* [MATERIAL FOR THIS TASK]

* Start *

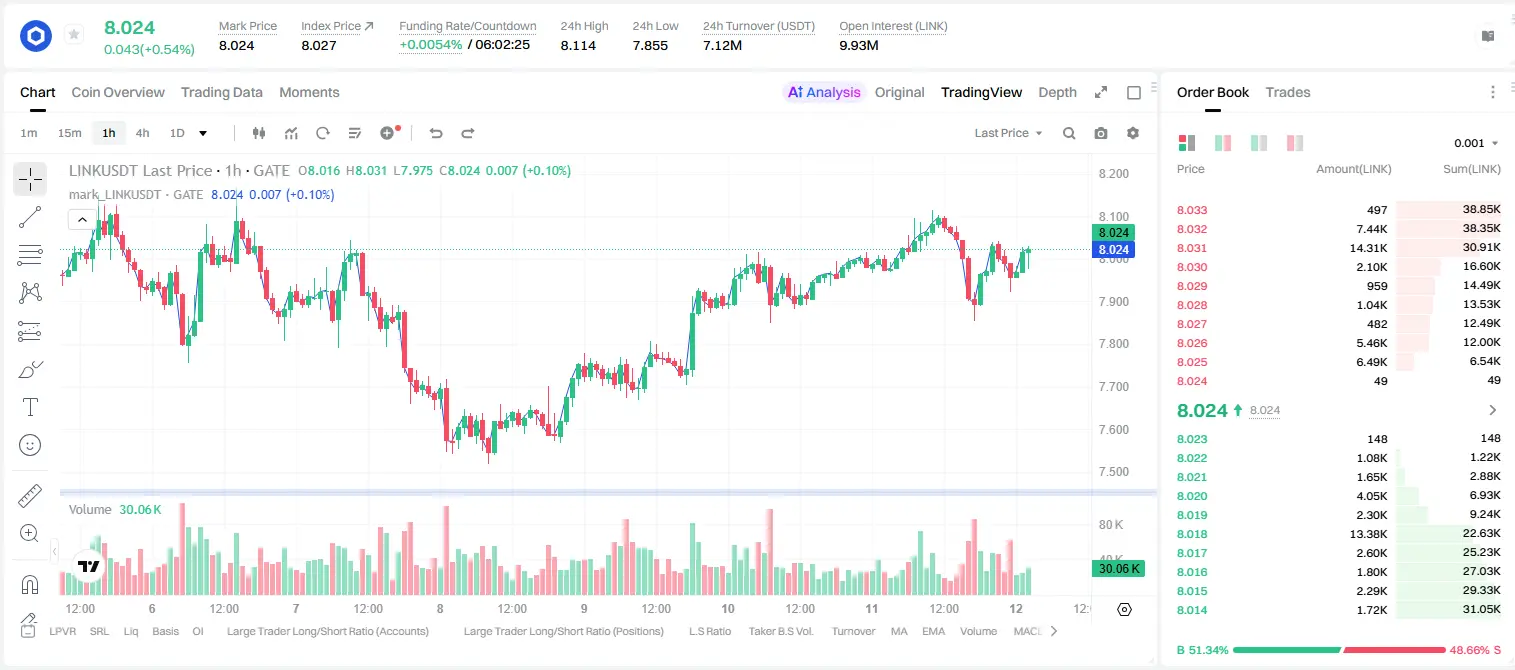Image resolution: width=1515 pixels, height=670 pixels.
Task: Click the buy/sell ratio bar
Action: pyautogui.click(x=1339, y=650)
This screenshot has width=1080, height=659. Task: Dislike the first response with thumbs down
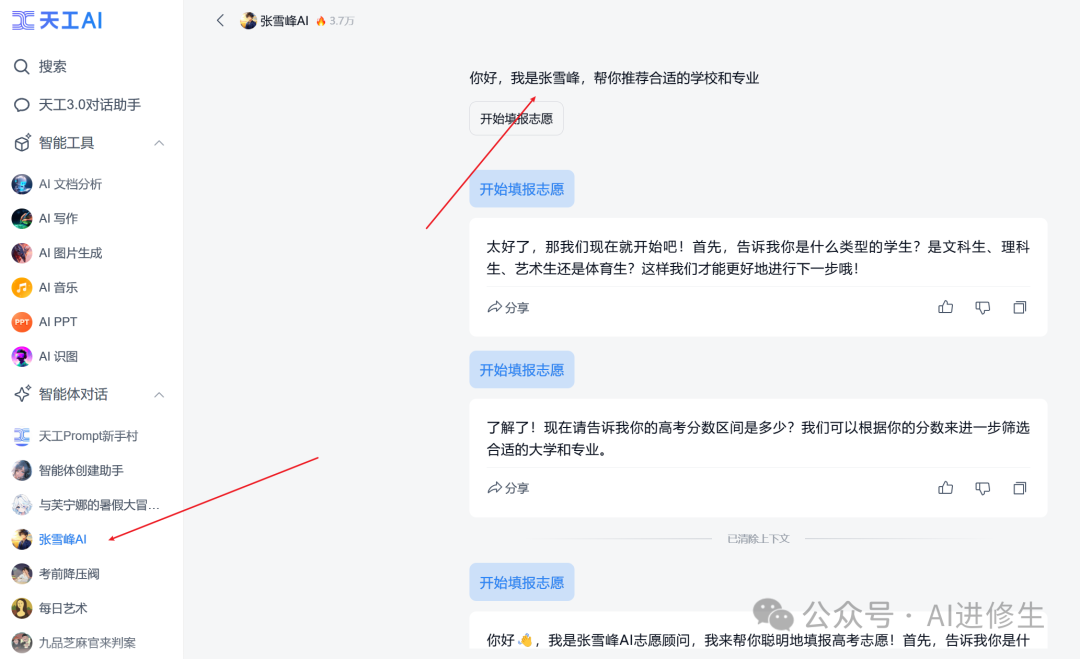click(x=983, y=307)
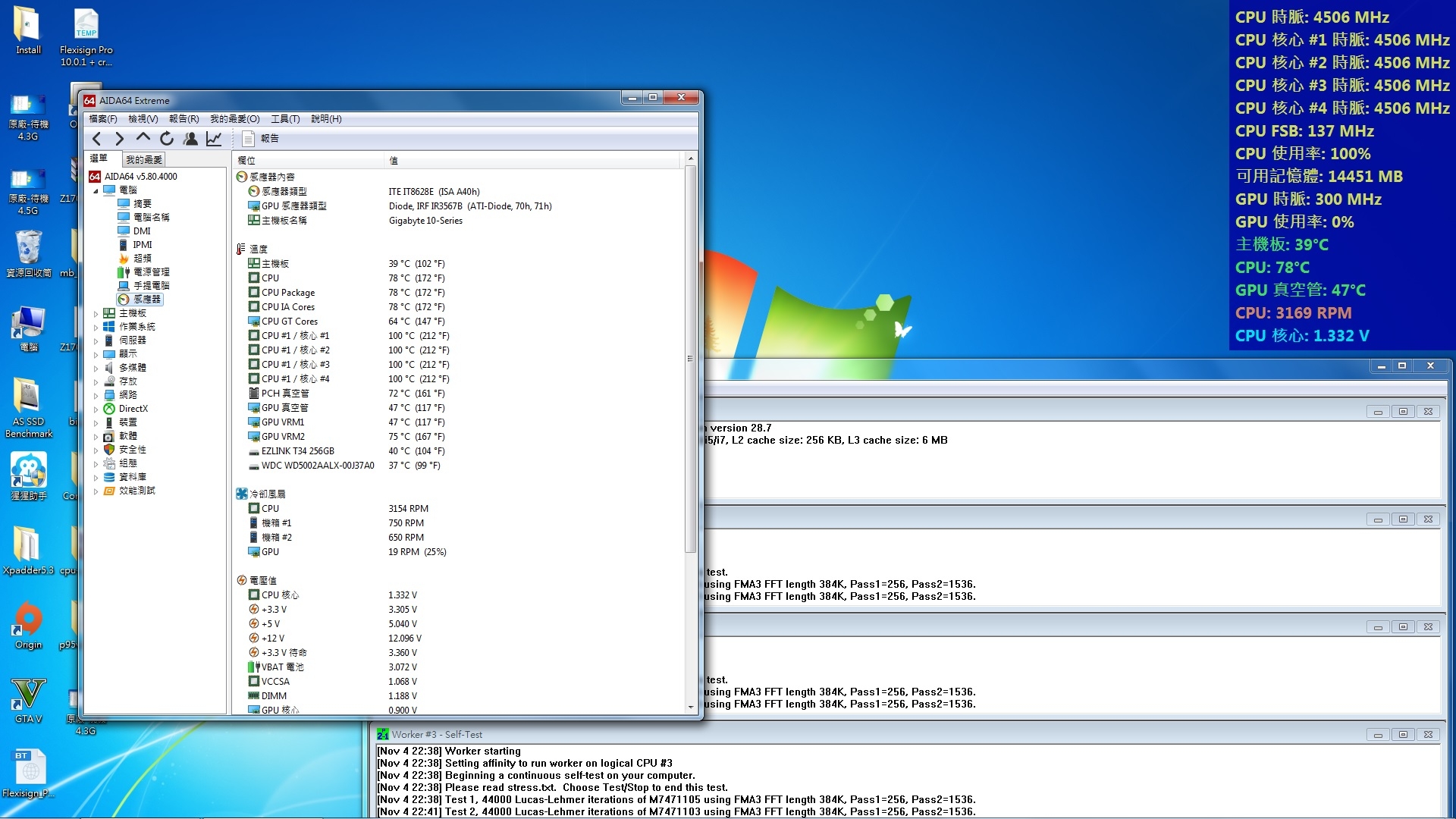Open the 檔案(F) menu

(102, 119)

* End *

* [TASK]
Render each line of the rows above as a two-column Markdown table headed No. and Line. Skip blank lines and leave the pictures out.

* [RESPONSE FOR THIS EXERCISE]
| No. | Line |
|---|---|
| 1 | Image resolution: width=1515 pixels, height=670 pixels. |
| 2 | Task: Click the buy/sell ratio bar |
| 3 | Action: pyautogui.click(x=1339, y=650) |
| 4 | This screenshot has width=1080, height=659. Task: Dislike the first response with thumbs down |
| 5 | click(x=983, y=307) |
| 6 | Open the 檔案(F) menu |
| 7 | (102, 119) |